La educación y la cortesía abren todas las puertas. Así lo entendía el ensayista Thomas Carlyle, quien 1831 sacudió a la pacata sociedad europea con su célebre texto “Sartor resartus”, algo así como la biblia del comportamiento cívico. Puede que las costumbres hayan cambiado, pero el espíritu de aquel decimonónico catecismo de los buenos modales tal vez siga siendo necesario en esta Argentina de 2015. Sí, porque los buenos o malos modales no aparecen reflejadas en las estadísticas oficiales. Tampoco son valorados en las pruebas PISA con que la Organización para la Cooperación y el Desarrollo Económico evalúa a los estudiantes adolescentes. Y, sin embargo, es algo que nos afecta a todos de forma directa en nuestro día a día: palabras malsonantes que golpean nuestros oídos por la televisión, la radio, los mitines políticos y los actos populistas; la globalización del tuteo, que ha arrinconado a la palabra usted hasta convertirla en un arcaísmo; la concurrencia en camiseta o short a un acto solemne; y hablar guarangadas a los gritos con total naturalidad mientras se camina por la vereda son sólo algunos de los síntomas de esta suerte de anorexia educativa que nos gobierna y define. A todo ello se suma ese universo paralelo que es el mundo de las redes sociales, donde bajo la máscara de un avatar se vuelcan los improperios más soeces sin que medie por ello la virtud reparadora de la dignidad. Para nosotros, tucumanos del siglo XXI, este tipo de conductas son casi normales. Una normalidad que, en este caso, es hermana de la ordinariez.
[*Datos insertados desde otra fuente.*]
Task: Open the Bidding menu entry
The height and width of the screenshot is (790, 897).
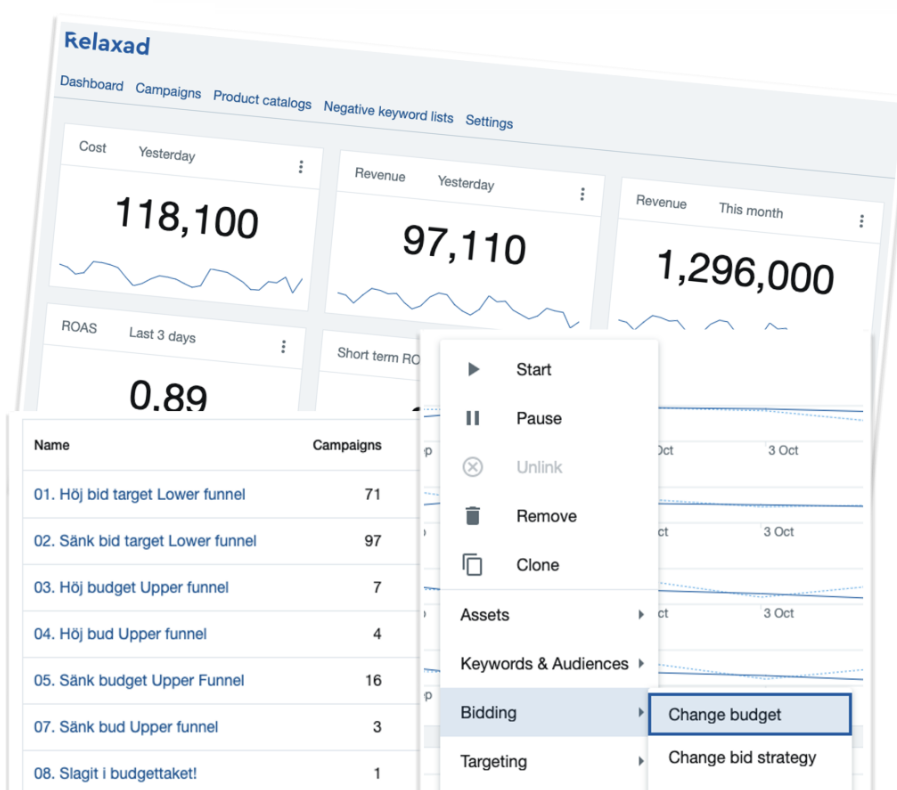Action: (488, 713)
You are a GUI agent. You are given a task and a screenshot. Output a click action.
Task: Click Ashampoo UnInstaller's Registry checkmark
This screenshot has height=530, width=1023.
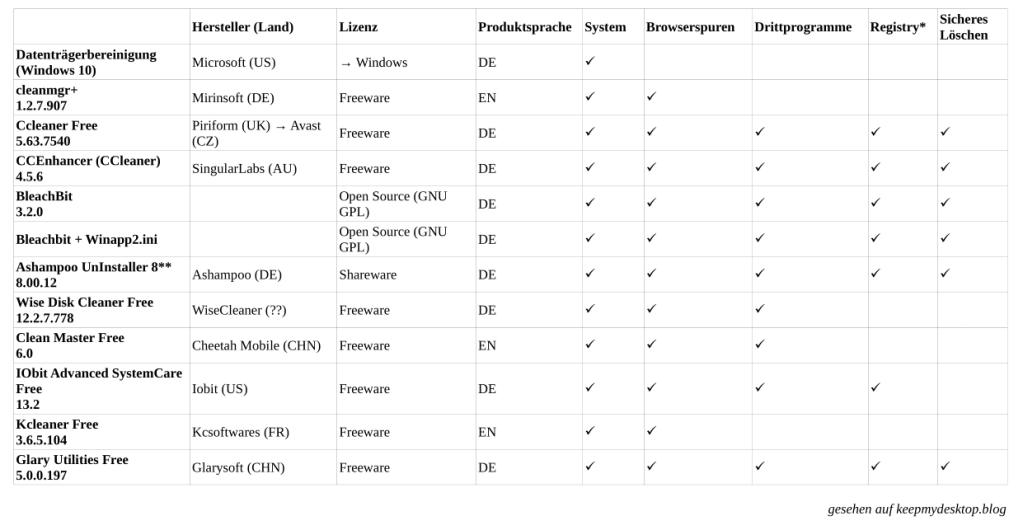point(876,273)
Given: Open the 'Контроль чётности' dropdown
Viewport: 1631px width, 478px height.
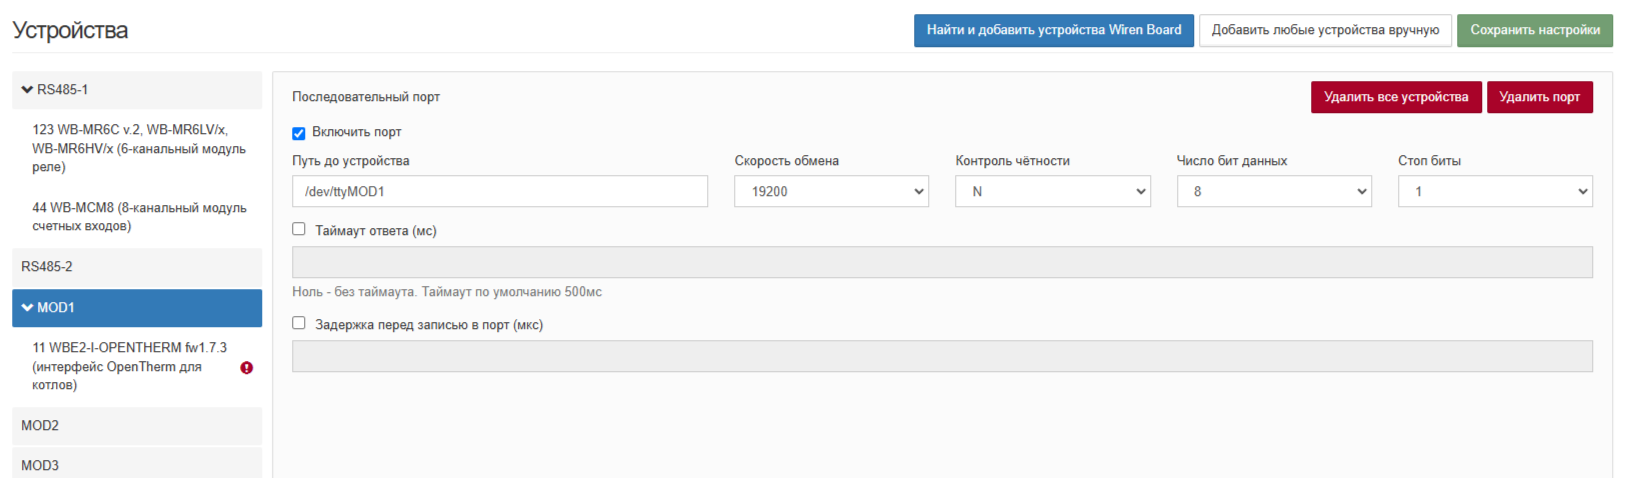Looking at the screenshot, I should point(1053,191).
Según la Real Academia Española, los modales son las acciones externas de cada persona, con que se hace notar y se singulariza entre las demás, y que permiten conocer su buena o mala educación. Están directamente relacionados con la urbanidad, que es hermana de la cortesanía, el comedimiento, la atención y el buen modo. Hasta la década de 1960, en la escuela primaria solían enseñarse normas de urbanidad. Además, en la mayoría de los hogares había un manual que enseñaba cómo comportarse en diferentes situaciones y lugares, desde cómo hablar a cómo vestirse. Este tipo de enseñanza era ratificada en los hogares porque la mayoría de los padres la practicaban. Luego se planteó la necesidad de reformular los planes educativos por considerarlos obsoletos y anacrónicos, por lo que estas “antigüedades” pasaron a retiro, tal vez porque era necesario adaptarse a un nuevo mundo cada vez más cambiante y había normas que habían caído en desuso. De ese modo, lo que se consideraba incorrecto comenzó a ser mejor visto, lo que era anormal se fue transformando en normal. Desde entonces, el derrumbe fue constante. Los expertos hablan de un “asilvestramiento” de la sociedad, es decir, de una vuelta a la rusticidad de las relaciones sociales. Y, tal vez tengan razón. Décadas atrás se consideraba una falta de respeto llamar a una casa a la hora de comer. Pero ahora se llama al celular a cualquier hora, incluso a medianoche. El problema, según los sociólogos, es que ya no se come ni se cena en familia; algo grave si se tiene en cuenta que la familia es la primera instancia socializadora. La mesa es donde los niños aprenden modales, a compartir y respetar, se fijan en los mayores, cómo se tratan y hablan entre sí, es decir, es donde aprenden criterio. Si eso no se da, salen con un déficit tremendo. Tal vez por eso la falta de respeto -que es lo mismo que decir que el otro no me importa para nada- ha comenzado a percibirse en todos los niveles, desde los recintos legislativos -donde nuestros representantes deberían dar el ejemplo-, hasta las instituciones públicas, los medios de transporte y los teatros.
No se trata, por supuesto, de reivindicar los formalismos huecos o el autoritarismo de épocas pasadas, sino de rescatar del olvido aquellas normas que nos convierten en seres humanos. Hablar de manera vulgar en público, gritar en medio de un acto, cantar el himno a la manera de un simio, no saludar ni agradecer, hacer gala de un comportamiento ordinario (como lo hacen varios spots publicitarios), arrojar basura, contestar mal, no ceder el asiento en el ómnibus... pueden parecer trivialidades, pero son justamente esas trivialidades la que nos convierten en personas bien nacidas.